Stored records
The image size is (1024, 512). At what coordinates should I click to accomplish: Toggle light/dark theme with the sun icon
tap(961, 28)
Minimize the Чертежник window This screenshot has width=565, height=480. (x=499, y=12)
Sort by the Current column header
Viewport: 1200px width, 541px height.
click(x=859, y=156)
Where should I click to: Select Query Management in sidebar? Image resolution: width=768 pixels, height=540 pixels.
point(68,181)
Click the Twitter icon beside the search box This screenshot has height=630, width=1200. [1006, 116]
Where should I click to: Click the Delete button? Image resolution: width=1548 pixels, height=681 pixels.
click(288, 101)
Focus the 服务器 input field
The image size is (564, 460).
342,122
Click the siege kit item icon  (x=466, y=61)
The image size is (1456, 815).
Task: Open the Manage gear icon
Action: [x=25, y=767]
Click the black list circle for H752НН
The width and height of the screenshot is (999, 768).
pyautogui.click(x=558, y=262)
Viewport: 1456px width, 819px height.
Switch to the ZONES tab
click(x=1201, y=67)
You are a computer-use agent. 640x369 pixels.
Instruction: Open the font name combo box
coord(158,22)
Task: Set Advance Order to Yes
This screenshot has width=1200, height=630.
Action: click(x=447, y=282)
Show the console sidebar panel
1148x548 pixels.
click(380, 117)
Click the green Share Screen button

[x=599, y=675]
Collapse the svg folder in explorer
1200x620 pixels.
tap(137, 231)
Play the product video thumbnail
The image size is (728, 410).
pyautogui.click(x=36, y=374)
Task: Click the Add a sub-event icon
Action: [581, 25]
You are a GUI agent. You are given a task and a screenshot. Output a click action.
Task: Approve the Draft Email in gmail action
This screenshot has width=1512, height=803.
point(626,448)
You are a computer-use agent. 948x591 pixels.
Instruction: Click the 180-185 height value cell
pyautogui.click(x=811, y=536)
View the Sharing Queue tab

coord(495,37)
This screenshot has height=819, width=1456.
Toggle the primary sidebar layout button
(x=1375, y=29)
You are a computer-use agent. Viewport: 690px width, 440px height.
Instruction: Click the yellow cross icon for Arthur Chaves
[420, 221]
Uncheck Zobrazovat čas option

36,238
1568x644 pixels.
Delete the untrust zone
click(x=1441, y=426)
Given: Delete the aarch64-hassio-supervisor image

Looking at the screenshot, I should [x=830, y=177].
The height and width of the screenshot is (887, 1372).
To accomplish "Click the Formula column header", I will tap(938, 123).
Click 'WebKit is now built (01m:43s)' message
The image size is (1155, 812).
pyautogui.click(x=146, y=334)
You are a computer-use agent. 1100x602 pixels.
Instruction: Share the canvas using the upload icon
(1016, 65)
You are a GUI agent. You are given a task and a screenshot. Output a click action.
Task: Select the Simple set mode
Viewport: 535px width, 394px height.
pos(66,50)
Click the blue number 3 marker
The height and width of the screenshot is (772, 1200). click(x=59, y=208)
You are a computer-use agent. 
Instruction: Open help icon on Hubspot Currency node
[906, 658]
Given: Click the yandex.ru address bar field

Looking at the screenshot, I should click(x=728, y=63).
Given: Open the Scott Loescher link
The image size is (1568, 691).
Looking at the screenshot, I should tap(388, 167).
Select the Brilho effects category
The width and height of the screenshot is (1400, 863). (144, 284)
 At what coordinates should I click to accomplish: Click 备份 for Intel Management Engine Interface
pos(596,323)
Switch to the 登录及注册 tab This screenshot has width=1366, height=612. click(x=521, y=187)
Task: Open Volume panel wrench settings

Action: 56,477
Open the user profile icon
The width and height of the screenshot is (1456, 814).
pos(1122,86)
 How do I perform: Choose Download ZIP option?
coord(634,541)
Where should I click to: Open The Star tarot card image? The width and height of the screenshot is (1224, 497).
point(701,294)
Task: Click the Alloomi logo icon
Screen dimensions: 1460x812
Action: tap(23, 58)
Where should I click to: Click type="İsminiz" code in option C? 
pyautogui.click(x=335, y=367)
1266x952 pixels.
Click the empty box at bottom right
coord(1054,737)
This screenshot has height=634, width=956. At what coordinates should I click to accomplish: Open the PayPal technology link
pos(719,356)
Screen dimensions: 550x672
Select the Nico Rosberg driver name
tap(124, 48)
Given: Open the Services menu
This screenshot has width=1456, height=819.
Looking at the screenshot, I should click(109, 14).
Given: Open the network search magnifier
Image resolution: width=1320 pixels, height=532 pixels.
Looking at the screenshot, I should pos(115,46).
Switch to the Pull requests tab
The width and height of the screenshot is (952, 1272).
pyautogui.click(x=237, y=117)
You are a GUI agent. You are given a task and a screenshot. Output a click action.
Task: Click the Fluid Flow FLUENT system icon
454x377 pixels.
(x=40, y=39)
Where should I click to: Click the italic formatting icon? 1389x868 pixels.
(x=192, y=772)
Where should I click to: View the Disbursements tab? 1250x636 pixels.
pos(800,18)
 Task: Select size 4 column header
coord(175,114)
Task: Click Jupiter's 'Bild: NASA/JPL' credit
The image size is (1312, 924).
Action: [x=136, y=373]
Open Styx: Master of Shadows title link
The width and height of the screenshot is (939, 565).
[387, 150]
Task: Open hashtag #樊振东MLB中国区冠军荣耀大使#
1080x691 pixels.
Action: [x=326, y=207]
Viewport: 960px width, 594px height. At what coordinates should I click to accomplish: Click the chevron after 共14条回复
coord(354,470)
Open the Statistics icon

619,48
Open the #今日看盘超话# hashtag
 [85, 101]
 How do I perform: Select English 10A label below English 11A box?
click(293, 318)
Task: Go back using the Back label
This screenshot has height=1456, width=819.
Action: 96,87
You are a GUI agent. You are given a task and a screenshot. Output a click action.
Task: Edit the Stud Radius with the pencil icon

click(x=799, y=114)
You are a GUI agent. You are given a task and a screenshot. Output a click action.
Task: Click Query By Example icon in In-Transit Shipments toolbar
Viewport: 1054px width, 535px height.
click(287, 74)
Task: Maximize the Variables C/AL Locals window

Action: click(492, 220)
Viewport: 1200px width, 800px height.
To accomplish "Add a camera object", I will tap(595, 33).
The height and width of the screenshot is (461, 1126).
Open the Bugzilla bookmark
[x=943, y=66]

_Instructions to follow_
Filter the records above, keeping every line that contains the word "Toggle".

_Solution_
The image size is (1024, 512). At what coordinates should I click to accomplish: Toggle light/dark theme with the sun icon
Toggle the primary sidebar layout button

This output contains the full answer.